A lifelong recovery presupposes a good follow up care to those who do a therapeutic program for addiction, particularly those who go through intensive residential treatment. Along the ears OASI developed various ways to accomplish this concern. For six years, between 2005 and 2011, a Half-Way House Aftercare Program was piloted and the end results were very positive, but due to financial restrains it had to be closed down. However, the Continued Care Program was restructured and integrated into the final stage of the OASI Residential Addiction Treatment Program.

Requests for the services of the OASI Foundation continued to increase as years went by. This demanded more space to attend to the increased applications for residential treatment. Therefore the Foundation in 2008 embarked on a second extension to the OASI Centre in Victoria, Gozo. A new, larger and more suitable treatment unit was opened in 2011.
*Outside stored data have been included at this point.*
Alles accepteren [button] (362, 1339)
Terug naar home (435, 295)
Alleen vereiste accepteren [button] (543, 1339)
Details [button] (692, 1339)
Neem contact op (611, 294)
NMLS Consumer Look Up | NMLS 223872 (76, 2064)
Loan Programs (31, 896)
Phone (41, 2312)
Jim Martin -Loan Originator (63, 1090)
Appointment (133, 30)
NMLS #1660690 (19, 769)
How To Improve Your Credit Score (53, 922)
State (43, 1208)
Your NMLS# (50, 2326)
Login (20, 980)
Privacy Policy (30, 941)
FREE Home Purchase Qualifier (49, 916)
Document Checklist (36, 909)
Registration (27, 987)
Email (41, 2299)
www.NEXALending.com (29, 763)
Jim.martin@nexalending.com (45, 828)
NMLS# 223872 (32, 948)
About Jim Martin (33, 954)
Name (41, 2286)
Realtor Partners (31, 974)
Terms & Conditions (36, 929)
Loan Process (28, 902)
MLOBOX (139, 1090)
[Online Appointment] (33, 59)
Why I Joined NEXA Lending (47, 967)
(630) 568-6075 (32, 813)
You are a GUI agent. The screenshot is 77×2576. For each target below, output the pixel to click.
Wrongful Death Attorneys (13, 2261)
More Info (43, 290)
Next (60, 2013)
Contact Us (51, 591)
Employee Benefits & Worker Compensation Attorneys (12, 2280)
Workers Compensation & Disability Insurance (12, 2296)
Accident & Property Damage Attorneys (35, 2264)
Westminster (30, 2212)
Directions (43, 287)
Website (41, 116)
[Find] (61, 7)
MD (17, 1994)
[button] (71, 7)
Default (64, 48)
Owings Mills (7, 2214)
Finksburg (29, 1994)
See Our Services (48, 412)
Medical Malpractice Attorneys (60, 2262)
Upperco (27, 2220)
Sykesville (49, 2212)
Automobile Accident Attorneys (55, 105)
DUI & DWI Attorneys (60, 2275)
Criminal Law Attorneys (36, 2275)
The transfer of the treatment unit to the new extension left a vacant space in the OASI premises which in turn gave leeway to an overall reshuffle of the Foundation’s Structure. Consequently in January 2013, in the process of the reorganisation of the services offered by OASI, five separate departments, coordinated under the responsibility of a General Manager accountable to the Board of Directors, were defined. Today the OASI Centre houses under the same roof the Administration, the Volunteers, the Prevention, the Intervention and Treatment & Rehabilitation Services.